43.5% of respondents favored objective, while 40.6% favored subjective. It is reasonable to ask how they interpreted this question. That is, what did philosophers responding to this question take “objective” and “subjective” to mean? If they frequently interpreted the question in substantively different ways from one another, that would mean that the response percentages we are left with reflect endorsement of different interpretations of the question and, critically, may reflect different interpretations than what those who conducted the survey intended to ask. For what it’s worth, I don’t know what exactly they intended to ask with this question.
In their commentary on the design of the survey, they say the following:
We wanted to include a question on aesthetics, but it wasn't clear what to include. We consulted with a number of philosophers working in the area, and there was a consensus that a question along these lines would be best. Of course "objective" and "subjective" can be given various interpretations, but experts preferred this formulation to formulations in terms of aesthetic realism or relativism.
Fair enough. It’s important that they acknowledge that the terms they used “can be given various interpretations.” However, note that they add “but experts preferred this formulation to formulations of aesthetic realism or relativism.” While this terminology may have made more sense for specialists in aesthetics, did that make the question more clear for people who do not specialize in aesthetics? Did it influence how they interpreted the question? I don’t know, and I doubt anyone else does. Note that the response pattern for specialists in aesthetics had an even higher proportion in favor of objectivism, with 58% favoring objectivism and only 24.7% favoring subjectivism.

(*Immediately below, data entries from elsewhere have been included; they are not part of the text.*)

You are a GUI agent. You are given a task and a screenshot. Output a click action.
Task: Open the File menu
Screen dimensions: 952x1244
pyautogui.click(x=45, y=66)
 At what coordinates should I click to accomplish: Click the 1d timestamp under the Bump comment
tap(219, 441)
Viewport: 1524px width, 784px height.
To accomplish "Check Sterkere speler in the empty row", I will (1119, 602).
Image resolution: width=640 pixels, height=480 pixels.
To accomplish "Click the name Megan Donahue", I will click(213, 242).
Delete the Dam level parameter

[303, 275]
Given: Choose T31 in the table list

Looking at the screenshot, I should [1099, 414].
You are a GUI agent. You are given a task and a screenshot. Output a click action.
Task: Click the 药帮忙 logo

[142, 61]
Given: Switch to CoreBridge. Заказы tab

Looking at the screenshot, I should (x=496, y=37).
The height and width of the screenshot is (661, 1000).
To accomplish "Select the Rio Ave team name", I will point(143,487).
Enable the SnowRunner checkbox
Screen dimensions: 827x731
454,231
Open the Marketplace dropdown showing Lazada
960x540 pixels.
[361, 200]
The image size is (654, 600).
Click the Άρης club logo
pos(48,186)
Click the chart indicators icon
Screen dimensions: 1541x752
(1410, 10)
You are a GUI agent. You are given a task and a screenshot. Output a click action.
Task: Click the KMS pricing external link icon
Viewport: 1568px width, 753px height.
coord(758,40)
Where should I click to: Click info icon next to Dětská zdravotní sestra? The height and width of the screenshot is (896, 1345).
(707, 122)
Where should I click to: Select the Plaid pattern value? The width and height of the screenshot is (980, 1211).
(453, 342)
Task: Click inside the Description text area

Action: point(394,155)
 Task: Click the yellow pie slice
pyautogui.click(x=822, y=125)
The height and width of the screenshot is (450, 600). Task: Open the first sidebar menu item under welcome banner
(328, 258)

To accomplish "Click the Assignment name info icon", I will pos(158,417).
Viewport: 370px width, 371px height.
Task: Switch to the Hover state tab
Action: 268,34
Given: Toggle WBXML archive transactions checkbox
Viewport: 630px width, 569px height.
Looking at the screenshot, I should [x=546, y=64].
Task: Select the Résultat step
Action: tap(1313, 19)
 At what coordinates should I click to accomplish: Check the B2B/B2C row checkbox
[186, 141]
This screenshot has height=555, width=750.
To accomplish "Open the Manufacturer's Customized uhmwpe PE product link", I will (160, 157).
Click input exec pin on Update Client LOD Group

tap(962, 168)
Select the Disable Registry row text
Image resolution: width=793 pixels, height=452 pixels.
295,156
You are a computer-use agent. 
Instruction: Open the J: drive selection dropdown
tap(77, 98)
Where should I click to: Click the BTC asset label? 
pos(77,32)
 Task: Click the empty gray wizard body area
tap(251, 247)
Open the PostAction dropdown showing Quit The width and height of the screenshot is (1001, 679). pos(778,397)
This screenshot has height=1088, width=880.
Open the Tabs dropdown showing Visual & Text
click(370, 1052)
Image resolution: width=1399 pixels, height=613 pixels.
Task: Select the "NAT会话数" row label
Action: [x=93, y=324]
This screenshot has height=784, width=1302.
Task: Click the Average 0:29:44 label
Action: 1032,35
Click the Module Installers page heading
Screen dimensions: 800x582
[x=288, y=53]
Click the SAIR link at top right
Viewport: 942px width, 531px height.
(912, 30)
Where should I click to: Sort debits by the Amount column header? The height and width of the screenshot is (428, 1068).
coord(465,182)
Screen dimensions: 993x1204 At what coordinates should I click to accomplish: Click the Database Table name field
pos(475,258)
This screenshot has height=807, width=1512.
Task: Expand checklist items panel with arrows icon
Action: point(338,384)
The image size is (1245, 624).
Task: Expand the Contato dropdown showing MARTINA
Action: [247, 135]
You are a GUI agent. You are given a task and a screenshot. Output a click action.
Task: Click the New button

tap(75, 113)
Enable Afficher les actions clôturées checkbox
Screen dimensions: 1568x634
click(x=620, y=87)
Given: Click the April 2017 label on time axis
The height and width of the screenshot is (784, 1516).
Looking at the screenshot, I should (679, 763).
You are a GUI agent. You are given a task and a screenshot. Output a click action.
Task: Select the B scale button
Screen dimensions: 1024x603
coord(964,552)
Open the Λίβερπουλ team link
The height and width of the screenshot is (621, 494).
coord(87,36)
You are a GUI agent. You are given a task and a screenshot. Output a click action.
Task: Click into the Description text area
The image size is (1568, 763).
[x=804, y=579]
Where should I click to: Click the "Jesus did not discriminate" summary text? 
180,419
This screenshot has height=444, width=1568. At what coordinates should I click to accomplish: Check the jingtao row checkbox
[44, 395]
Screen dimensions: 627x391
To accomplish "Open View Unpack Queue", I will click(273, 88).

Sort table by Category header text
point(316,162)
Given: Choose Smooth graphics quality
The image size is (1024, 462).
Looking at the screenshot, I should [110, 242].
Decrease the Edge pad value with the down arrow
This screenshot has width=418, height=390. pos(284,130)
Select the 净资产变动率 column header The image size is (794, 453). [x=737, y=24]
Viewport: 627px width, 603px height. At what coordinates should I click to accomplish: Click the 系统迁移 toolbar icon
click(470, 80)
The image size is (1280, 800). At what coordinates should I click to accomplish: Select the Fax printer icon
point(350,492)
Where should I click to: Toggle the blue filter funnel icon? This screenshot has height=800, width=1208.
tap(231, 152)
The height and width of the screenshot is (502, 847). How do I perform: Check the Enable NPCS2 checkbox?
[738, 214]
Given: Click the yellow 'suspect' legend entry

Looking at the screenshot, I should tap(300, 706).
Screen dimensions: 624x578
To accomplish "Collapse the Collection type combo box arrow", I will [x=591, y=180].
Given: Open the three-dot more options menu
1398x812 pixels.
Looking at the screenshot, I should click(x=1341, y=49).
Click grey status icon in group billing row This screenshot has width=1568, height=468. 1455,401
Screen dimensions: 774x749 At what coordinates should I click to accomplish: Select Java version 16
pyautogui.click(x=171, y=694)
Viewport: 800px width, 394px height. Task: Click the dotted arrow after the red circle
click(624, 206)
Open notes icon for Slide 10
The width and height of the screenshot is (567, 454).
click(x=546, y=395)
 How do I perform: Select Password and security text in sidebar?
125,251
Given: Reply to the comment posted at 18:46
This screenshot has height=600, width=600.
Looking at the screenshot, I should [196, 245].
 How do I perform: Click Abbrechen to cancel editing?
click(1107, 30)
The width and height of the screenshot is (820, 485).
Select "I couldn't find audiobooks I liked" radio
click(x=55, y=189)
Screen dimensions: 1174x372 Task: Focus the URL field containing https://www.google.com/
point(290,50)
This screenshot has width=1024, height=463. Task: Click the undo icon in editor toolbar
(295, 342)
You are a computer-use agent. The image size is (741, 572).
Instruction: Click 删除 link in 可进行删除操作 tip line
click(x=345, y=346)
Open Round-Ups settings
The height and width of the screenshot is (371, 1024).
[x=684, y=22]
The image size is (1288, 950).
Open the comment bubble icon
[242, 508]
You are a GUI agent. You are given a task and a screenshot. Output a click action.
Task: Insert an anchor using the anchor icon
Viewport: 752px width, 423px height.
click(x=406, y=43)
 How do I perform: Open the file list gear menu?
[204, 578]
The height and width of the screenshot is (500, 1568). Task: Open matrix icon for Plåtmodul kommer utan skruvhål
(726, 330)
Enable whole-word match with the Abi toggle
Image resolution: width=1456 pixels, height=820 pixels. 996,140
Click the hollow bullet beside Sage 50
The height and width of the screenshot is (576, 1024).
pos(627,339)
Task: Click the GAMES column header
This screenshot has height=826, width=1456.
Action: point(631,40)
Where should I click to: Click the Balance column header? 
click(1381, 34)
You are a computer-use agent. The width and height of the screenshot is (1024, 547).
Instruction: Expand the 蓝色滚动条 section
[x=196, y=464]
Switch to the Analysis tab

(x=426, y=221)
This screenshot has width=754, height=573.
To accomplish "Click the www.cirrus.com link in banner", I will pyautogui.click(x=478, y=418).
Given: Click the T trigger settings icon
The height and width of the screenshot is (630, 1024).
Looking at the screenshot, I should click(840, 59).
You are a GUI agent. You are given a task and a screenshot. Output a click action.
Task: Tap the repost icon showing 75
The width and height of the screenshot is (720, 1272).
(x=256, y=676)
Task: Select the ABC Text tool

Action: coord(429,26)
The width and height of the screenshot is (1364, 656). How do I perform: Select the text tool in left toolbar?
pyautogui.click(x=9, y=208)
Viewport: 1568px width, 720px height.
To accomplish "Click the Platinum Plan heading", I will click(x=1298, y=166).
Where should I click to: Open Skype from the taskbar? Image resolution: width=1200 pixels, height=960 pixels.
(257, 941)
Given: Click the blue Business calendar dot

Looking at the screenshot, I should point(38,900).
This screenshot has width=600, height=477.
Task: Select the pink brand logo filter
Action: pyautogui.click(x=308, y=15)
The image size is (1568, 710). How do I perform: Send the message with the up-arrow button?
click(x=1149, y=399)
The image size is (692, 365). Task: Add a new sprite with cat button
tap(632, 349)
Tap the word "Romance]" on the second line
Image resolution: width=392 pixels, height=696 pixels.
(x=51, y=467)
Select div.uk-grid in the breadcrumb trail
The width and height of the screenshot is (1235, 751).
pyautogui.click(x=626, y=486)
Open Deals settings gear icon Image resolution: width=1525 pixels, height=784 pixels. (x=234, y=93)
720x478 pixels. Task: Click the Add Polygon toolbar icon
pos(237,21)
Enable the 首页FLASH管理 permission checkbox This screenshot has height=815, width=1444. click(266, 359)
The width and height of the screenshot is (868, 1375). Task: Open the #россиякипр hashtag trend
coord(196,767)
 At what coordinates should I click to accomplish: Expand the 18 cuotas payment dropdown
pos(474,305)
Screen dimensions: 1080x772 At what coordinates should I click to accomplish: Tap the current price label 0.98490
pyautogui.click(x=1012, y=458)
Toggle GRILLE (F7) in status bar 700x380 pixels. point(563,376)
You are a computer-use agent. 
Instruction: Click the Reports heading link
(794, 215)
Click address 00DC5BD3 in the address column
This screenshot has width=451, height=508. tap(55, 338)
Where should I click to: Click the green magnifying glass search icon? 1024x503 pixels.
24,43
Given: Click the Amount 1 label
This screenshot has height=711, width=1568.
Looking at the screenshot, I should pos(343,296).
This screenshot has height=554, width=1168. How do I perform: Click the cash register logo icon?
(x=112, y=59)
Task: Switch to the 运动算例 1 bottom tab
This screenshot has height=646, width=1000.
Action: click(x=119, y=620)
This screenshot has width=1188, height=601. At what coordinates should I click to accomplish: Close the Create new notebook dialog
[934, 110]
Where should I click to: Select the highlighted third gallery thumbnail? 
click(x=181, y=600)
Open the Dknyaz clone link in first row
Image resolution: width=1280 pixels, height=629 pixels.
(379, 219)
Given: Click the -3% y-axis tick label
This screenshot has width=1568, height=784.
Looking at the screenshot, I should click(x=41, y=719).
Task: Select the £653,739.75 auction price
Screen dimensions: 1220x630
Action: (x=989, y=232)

Two concerns there. First, this question is about metaaesthetics. I’m not sure what proportion of specialists in aesthetics specialize in metaaesthetics, but ethics typically involves independent specializations for metaethics and other areas of ethics. Such listings aren’t available for aesthetics, even though one would find different subspecializations there as well. So the people who chose this specialization may not be specialists for questions like this any more than those who study moral philosophy in general are specialists in metaethics.
Furthermore, while the sample size wasn’t small, it wasn’t large, either: 93 specialists responded to this question.
Finally, this is a prime example of where selection effects may come into play. Should we expect on average that people who pursue the study of aesthetics would be more, less, or equally likely than philosophers who specialize in other areas, or nonphilosophers, to endorse aesthetic objectivism? My suspicion is that the answer is “more likely,” and that the reason we see a higher rate of objectivism for specialists is that people disposed towards objectivism are more likely to specialize in this subfield.